* The exercise *
Echo the entries below verbatim, starting from the first entry and going up to and including the line that contains "Action: pos(93,43)".

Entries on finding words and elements
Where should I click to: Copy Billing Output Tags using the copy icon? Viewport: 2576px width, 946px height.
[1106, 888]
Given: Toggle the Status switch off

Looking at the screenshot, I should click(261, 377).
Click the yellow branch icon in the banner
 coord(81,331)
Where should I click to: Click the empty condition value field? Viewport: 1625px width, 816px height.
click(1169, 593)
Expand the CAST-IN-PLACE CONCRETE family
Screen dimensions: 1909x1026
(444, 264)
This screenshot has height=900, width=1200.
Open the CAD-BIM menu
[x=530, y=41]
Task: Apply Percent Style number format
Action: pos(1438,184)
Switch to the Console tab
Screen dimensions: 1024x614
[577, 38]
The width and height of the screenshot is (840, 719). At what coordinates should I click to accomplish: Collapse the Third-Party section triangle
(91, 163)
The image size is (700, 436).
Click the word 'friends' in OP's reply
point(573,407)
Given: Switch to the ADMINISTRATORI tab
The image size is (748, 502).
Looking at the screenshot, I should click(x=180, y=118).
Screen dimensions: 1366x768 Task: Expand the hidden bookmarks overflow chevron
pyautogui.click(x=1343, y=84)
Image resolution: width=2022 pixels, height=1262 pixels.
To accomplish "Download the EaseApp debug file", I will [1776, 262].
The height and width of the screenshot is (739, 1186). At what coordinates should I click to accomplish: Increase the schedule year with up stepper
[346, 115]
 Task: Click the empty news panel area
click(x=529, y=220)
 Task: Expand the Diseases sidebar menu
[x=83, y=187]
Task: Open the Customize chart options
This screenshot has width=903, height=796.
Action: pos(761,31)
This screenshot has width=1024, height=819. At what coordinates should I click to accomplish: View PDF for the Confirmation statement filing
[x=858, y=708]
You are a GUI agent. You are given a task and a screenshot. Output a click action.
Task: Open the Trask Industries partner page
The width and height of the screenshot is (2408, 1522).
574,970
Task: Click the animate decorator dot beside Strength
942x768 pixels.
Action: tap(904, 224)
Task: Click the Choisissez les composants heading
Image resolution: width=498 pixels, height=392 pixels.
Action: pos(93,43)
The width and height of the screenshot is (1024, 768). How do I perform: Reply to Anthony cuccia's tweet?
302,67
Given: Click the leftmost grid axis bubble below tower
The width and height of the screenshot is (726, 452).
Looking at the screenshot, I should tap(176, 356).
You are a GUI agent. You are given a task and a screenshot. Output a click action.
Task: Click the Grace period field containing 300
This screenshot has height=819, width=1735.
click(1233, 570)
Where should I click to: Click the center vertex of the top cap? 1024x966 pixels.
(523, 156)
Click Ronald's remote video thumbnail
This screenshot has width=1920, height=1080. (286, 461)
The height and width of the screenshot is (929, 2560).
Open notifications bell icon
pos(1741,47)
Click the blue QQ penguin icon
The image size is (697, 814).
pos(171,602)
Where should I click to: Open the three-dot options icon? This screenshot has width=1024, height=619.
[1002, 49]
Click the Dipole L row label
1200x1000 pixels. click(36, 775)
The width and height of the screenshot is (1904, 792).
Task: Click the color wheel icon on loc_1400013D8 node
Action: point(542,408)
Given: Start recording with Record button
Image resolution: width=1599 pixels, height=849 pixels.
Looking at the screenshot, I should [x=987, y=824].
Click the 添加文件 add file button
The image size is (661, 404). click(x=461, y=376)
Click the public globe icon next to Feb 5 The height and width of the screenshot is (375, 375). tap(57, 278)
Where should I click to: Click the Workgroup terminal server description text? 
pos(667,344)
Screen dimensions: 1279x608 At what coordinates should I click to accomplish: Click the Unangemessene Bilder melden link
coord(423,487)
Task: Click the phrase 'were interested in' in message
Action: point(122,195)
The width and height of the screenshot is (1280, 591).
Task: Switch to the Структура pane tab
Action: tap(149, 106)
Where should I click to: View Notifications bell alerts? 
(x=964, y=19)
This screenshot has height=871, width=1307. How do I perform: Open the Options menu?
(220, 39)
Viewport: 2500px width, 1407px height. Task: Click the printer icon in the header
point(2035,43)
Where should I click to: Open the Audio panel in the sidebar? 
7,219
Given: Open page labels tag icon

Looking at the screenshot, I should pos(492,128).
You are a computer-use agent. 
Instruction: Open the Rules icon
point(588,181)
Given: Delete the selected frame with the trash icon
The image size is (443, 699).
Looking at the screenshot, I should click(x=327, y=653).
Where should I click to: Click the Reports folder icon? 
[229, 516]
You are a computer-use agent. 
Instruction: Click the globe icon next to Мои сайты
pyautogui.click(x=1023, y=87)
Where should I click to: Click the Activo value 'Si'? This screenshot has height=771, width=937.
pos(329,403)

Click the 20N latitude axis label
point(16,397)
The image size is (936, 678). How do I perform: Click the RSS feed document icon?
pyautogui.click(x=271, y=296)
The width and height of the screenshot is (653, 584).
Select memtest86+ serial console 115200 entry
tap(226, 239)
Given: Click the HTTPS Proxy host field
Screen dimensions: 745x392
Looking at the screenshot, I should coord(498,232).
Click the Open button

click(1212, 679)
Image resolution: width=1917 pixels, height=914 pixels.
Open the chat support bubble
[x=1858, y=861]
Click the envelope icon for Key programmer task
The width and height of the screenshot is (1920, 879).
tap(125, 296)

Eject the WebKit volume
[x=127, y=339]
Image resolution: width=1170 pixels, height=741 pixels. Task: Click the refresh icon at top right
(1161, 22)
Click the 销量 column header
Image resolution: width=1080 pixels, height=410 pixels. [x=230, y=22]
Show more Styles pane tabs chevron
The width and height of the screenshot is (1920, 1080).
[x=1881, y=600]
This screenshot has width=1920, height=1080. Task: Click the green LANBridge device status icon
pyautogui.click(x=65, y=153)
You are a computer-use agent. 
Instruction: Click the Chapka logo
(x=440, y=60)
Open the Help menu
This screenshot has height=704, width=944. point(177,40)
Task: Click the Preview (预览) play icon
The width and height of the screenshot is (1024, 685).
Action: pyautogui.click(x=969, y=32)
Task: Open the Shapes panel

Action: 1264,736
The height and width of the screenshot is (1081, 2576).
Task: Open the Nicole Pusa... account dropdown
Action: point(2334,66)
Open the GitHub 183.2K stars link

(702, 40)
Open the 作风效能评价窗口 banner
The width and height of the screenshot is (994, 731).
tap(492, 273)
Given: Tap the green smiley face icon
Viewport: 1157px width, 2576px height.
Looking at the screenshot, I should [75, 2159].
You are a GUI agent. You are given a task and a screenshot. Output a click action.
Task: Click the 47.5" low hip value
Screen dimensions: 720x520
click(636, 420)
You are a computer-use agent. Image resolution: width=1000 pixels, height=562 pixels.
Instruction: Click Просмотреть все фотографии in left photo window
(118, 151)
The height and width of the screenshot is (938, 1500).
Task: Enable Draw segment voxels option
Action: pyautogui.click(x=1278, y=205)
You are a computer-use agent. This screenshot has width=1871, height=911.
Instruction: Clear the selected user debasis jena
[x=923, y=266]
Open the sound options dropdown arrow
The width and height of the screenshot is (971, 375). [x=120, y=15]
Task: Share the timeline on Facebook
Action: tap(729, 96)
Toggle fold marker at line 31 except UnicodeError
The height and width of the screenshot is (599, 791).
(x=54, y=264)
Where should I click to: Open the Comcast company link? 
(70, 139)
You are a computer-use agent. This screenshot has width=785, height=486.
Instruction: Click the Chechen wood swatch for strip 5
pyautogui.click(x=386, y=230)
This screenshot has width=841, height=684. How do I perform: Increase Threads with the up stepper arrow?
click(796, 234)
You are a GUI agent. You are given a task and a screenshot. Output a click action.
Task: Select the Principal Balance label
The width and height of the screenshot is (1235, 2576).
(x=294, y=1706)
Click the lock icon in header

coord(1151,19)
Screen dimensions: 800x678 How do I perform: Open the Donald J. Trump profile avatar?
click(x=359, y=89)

* Result for this task *
Where should I click to: Copy Billing Output Tags using the copy icon? Viewport: 2576px width, 946px height.
[1106, 888]
Given: Toggle the Status switch off

Looking at the screenshot, I should click(261, 377).
Click the yellow branch icon in the banner
 coord(81,331)
Where should I click to: Click the empty condition value field? Viewport: 1625px width, 816px height.
click(1169, 593)
Expand the CAST-IN-PLACE CONCRETE family
Screen dimensions: 1909x1026
(444, 264)
This screenshot has height=900, width=1200.
Open the CAD-BIM menu
[x=530, y=41]
Task: Apply Percent Style number format
Action: pos(1438,184)
Switch to the Console tab
Screen dimensions: 1024x614
[577, 38]
The width and height of the screenshot is (840, 719). At what coordinates should I click to accomplish: Collapse the Third-Party section triangle
(91, 163)
The image size is (700, 436).
Click the word 'friends' in OP's reply
point(573,407)
Given: Switch to the ADMINISTRATORI tab
The image size is (748, 502).
Looking at the screenshot, I should click(x=180, y=118).
Screen dimensions: 1366x768 Task: Expand the hidden bookmarks overflow chevron
pyautogui.click(x=1343, y=84)
Image resolution: width=2022 pixels, height=1262 pixels.
To accomplish "Download the EaseApp debug file", I will [1776, 262].
The height and width of the screenshot is (739, 1186). At what coordinates should I click to accomplish: Increase the schedule year with up stepper
[346, 115]
 Task: Click the empty news panel area
click(x=529, y=220)
 Task: Expand the Diseases sidebar menu
[x=83, y=187]
Task: Open the Customize chart options
This screenshot has width=903, height=796.
Action: pos(761,31)
This screenshot has width=1024, height=819. At what coordinates should I click to accomplish: View PDF for the Confirmation statement filing
[x=858, y=708]
You are a GUI agent. You are given a task and a screenshot. Output a click action.
Task: Open the Trask Industries partner page
The width and height of the screenshot is (2408, 1522).
574,970
Task: Click the animate decorator dot beside Strength
942x768 pixels.
Action: tap(904, 224)
Task: Click the Choisissez les composants heading
Image resolution: width=498 pixels, height=392 pixels.
Action: pos(93,43)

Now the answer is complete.